Re: [E1000-devel] TX driver issue detected, PF reset issued - debug results

Fujinaka, Todd Tue, 10 Mar 2015 18:20:29 -0700

I think this may be fixed with a newer NVM image. In any case, the newer NVM 
images will help with other issues including performance. Go to 
downloadcenter.intel.com and search for xl710 and you should find an updater 
and instructions.


Todd Fujinaka
Software Application Engineer
Networking Division (ND)
Intel Corporation
todd.fujin...@intel.com
(503) 712-4565

-----Original Message-----
From: Dmitry Mikhaylov [mailto:d...@in-solve.ru] 
Sent: Monday, March 09, 2015 6:55 AM
To: e1000-devel@lists.sourceforge.net
Subject: [E1000-devel] TX driver issue detected, PF reset issued - debug results

Hi Team,

 

I would like to report my experience so somebody may have a real debugging 
shortcut next time. There is also a practical wish to developers.

 

We have moved to local 10G for storage based on X710 DA-2 two weeks ago.

Right from the start we have lots of these events:

 

kernel: [772391.372876] i40e 0000:07:00.1: TX driver issue detected, PF reset 
issued

kernel: [772391.594984] i40e 0000:07:00.1: i40e_ptp_init: added PHC on
enp7s0f1

kernel: [772391.741089] i40e 0000:07:00.1 enp7s0f1: NIC Link is Up 10 Gbps Full 
Duplex, Flow Control: None

kernel: [772391.752696] i40e 0000:07:00.1 enp7s0f1: NIC Link is Down

kernel: [772392.557943] i40e 0000:07:00.1 enp7s0f1: NIC Link is Up 10 Gbps Full 
Duplex, Flow Control: None

 

The server works normally, but there can be 500+ of these events In a row, 
giving 5 seconds working / 5 seconds not working experience. While the next 
hour we may have zero of these. But as a rule, 100+ events daily.

I shall to note that the driver resets just fine. No crashes, visible links or 
whatever. The reset method itself seems to be OK.

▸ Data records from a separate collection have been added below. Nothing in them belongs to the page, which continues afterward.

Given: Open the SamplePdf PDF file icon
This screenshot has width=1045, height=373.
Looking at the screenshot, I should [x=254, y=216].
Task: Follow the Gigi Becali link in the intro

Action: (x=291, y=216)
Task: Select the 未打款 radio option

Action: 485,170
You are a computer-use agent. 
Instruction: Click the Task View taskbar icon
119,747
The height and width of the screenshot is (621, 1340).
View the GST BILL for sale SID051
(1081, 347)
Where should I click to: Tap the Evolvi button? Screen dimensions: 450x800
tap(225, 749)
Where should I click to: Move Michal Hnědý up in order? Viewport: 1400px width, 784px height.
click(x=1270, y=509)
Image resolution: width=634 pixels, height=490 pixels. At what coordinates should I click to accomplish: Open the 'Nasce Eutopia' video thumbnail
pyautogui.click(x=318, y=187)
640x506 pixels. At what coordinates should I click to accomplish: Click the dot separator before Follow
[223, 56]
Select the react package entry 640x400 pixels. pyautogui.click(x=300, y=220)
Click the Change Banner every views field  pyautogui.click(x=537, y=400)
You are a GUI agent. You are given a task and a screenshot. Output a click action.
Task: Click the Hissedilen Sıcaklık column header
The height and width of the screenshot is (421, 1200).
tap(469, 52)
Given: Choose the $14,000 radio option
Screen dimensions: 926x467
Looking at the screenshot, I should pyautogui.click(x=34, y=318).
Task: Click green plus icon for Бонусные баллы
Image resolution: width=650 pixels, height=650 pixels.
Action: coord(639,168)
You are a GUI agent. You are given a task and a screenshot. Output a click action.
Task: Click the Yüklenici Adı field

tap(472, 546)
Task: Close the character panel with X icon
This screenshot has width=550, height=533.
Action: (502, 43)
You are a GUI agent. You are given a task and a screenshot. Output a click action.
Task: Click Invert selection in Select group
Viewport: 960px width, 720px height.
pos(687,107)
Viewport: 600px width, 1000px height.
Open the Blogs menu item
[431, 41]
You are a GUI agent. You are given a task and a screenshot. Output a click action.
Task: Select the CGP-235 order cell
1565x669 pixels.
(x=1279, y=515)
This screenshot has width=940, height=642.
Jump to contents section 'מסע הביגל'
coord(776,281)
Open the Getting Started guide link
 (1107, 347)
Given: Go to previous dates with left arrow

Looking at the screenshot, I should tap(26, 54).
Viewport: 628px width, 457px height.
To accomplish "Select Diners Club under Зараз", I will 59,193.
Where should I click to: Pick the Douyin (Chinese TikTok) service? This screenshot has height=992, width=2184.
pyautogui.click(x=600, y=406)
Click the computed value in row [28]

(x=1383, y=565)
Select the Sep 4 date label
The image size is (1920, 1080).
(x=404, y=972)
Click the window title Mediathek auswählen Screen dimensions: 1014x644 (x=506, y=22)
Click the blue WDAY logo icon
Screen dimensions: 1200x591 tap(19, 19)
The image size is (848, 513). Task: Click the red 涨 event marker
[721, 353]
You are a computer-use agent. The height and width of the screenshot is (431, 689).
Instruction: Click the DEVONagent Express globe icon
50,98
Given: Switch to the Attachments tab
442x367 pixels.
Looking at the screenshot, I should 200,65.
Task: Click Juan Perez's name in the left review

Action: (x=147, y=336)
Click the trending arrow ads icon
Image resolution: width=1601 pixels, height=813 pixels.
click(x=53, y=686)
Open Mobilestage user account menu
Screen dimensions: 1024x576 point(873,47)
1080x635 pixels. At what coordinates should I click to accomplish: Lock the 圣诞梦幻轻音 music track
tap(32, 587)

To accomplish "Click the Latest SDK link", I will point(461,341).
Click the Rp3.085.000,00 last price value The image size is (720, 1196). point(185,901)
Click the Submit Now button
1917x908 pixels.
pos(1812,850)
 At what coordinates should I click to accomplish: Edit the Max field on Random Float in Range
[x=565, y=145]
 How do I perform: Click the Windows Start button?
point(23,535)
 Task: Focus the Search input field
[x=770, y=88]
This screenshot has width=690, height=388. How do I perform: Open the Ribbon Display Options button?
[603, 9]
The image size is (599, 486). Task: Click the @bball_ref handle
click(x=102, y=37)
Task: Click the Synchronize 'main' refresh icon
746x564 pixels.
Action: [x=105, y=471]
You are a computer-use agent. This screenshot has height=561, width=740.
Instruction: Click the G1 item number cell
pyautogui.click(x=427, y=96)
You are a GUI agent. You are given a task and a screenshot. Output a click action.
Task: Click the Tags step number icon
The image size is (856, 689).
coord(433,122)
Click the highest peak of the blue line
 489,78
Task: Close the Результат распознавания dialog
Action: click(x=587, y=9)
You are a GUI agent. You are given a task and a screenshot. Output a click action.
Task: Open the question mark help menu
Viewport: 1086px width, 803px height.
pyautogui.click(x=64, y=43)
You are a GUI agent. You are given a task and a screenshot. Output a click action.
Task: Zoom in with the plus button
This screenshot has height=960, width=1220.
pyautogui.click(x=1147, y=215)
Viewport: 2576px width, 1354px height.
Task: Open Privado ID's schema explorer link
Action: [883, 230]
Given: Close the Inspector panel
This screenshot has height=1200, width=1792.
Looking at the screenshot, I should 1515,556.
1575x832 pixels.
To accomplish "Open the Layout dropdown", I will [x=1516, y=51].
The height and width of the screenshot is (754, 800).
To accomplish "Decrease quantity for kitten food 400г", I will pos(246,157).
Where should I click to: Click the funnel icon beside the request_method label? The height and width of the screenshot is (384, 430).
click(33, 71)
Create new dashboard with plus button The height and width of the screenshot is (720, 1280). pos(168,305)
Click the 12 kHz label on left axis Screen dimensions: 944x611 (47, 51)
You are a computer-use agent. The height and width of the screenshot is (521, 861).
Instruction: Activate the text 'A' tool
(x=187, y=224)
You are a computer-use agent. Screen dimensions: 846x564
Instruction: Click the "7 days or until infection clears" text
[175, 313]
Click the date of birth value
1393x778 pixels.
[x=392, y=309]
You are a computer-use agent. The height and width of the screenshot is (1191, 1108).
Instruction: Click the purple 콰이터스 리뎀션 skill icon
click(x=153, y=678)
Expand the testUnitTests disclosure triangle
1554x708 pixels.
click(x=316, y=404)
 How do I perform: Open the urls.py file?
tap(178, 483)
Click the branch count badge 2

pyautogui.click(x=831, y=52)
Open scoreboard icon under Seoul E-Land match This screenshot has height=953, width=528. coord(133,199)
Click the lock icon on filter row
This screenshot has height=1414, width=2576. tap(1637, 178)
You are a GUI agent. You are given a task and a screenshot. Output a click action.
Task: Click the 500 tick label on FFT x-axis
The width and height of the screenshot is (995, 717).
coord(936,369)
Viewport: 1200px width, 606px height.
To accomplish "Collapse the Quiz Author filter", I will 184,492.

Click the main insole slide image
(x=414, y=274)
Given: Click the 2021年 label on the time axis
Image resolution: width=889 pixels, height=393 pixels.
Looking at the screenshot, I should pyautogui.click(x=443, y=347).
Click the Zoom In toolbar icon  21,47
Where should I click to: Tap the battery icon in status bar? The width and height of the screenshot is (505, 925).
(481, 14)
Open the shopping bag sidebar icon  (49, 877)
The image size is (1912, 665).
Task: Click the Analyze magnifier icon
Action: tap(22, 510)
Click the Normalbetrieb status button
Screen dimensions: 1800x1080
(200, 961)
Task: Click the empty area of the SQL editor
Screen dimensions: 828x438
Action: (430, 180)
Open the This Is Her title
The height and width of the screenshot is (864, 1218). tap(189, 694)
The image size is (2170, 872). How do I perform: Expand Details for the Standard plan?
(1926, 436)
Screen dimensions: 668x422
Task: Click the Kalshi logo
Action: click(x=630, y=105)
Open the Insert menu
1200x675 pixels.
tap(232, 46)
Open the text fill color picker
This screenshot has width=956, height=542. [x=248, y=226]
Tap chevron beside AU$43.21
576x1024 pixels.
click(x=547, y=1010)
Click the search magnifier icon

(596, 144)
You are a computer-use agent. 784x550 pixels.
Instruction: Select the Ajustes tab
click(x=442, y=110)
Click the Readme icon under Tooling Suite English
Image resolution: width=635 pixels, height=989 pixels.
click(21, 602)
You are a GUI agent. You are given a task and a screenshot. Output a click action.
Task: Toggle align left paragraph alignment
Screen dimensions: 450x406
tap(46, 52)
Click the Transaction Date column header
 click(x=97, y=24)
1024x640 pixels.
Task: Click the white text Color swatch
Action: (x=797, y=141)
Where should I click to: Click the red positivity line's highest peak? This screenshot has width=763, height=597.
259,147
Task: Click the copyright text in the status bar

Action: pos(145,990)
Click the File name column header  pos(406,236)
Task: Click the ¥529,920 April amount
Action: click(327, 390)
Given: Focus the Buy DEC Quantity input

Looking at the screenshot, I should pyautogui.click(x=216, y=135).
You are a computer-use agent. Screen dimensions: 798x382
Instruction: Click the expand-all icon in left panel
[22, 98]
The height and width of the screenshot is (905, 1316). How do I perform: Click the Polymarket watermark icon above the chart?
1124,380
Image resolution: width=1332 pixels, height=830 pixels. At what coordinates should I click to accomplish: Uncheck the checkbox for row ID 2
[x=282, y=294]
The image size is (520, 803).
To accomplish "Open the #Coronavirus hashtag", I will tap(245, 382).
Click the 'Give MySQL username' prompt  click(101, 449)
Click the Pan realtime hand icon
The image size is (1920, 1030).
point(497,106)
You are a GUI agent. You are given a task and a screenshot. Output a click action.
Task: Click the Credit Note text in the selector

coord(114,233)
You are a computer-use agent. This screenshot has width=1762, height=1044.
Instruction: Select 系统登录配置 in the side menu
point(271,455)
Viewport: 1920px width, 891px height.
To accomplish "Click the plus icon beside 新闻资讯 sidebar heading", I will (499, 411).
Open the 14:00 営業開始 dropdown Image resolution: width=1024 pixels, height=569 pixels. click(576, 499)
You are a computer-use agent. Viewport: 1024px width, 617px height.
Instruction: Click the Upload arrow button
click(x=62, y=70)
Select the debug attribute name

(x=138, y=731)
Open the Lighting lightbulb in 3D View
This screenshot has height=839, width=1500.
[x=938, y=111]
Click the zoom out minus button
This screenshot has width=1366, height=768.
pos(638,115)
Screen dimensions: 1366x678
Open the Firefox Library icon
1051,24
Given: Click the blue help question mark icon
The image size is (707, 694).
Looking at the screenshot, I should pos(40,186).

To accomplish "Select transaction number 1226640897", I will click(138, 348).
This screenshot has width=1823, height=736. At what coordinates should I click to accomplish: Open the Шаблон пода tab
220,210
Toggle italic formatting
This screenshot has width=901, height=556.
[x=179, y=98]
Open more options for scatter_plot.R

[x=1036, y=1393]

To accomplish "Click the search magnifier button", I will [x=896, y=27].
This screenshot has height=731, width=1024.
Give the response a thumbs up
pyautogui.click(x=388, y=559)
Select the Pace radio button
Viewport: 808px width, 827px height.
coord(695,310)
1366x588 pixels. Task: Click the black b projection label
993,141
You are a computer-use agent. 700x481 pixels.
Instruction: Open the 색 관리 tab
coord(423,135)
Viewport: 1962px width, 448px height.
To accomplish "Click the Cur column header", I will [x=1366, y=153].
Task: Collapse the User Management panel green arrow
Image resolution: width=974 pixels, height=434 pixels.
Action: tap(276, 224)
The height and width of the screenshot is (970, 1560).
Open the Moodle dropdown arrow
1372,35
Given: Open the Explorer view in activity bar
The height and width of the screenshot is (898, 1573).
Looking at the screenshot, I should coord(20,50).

The problem is that the network performance in such a mode is surely 
unacceptable.

 

Initial setup was i40e
<http://sourceforge.net/projects/e1000/files/i40e%20stable/1.1.23/> 1.1.23 as 
of Intel official downloads. 

Our next try was with your
<http://sourceforge.net/projects/e1000/files/i40e%20stable/1.2.37/> 1.2.37 
released a few weeks ago because you said in the list that "something of that 
sort was fixed". Zero behavior change as it seems.

 

The problem however WAS solved with 

 

ethtool -K enp7s0f1 tso off

 

that attempt was based on http://sourceforge.net/p/e1000/bugs/407/ thread, 
related to completely other setup with different card and different driver, but 
still the problem seems the same (for years?) and the solution remains.

 

Working setup is here:

 

l31 ~ # ethtool -k enp7s0f1

Offload parameters for enp7s0f1:

rx-checksumming: on

tx-checksumming: on

scatter-gather: on

tcp-segmentation-offload: off

udp-fragmentation-offload: off

generic-segmentation-offload: on

generic-receive-offload: on

large-receive-offload: off

rx-vlan-offload: on

tx-vlan-offload: on

ntuple-filters: on

receive-hashing: on

 

Not working setup differs in this only:

tcp-segmentation-offload: on

 

I would really suggest this problem be either fixed at last (not so
important) OR noted in some READMEs. That's really a show stopper and somebody 
with debugging karma and try-end-see luck may end up with non-working adapter.

Really I think that in local unified networks with no segmentation this feature 
is irrelevant. But if someone is facing this 10G card to internet and thus 
expecting some real segmentation, real pain in the performance side may arise 
with lack of the feature.

Maybe changing card defaults may be appropriate, although not sure about it as 
it is bad to change it in the middle of driver life cycle. But X710 is on the 
very start for now, so maybe?...

 

 

Other aux. info that may help:

 

We are using DA SFP+. One port of the card is attached.

Traffic is somehow floating from 1 to ~7 Gbps and the hang is NOT related to 
traffic, just peer TCP behavior (as it seems after solution).

We have only local network (used for iSCSI), JUMBO enabled with MTU9000; MTUs 
are fine, we have 0.0001% packet fragmentation. It seems that packet gets 
fragmented only on some really odd occasion.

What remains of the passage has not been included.